Abstract
While the study of election theory is not a new field in and of itself, recent research has applied various concepts in computer science to the study of social choice theory, which includes election theory. From a security perspective, it is pertinent to investigate how stable election systems are in the face of noise, disruption, and manipulation. Recently, work related to computational election systems has also been of interest to artificial intelligence researchers, where it is incorporated into the decision-making processes of distributed systems. The quantitative analysis of a voting rule's resistance to noise is the robustness, the probability of how likely the outcome of the election is to change given a certain amount of noise. Prior research has studied the robustness of voting rules under very small amounts of noise, e.g. swapping the ranking of two adjacent candidates in one vote. Our research expands upon this previous work by considering a more disruptive form of noise: an arbitrary reordering of an entire vote.
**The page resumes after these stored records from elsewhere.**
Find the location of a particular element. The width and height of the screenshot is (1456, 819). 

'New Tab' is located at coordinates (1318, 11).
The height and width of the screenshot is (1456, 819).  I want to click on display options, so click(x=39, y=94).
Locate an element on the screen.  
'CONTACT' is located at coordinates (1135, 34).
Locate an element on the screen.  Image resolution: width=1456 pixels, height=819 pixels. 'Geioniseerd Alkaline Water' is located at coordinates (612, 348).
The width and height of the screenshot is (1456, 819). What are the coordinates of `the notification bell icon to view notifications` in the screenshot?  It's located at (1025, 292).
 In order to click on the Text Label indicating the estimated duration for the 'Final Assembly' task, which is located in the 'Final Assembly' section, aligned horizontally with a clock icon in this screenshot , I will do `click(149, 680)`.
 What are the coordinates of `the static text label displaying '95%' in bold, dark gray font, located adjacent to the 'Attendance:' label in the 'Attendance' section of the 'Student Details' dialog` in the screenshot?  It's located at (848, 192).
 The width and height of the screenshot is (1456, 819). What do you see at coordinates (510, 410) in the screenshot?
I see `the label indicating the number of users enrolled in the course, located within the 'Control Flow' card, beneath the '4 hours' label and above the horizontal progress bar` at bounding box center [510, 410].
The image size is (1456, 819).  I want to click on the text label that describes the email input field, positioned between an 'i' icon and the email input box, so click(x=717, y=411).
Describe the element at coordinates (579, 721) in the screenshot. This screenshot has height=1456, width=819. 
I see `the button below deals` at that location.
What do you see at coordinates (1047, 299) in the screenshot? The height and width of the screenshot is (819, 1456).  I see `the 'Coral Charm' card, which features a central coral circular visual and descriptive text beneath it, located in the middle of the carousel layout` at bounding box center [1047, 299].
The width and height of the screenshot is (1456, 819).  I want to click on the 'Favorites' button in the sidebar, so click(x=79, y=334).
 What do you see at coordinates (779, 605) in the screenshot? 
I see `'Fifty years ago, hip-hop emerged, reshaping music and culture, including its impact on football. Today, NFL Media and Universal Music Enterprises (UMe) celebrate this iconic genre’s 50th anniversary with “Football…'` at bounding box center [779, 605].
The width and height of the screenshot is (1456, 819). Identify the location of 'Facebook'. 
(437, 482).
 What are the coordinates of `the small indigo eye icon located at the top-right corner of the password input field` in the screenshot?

Given k noise disruptions, we determine how likely the election is to remain unchanged (the k-robustness) by relating the k-robustness to the 1-robustness. We can thereby provide upper and/or lower bounds on the robustness of voting rules; specifically, we examine five well-established rules: scoring rules (a general class of rules, containing Borda, plurality, and veto, among others), Copeland, Maximin (also known as Minimax or Simpson-Kramer), Bucklin, and plurality with runoff.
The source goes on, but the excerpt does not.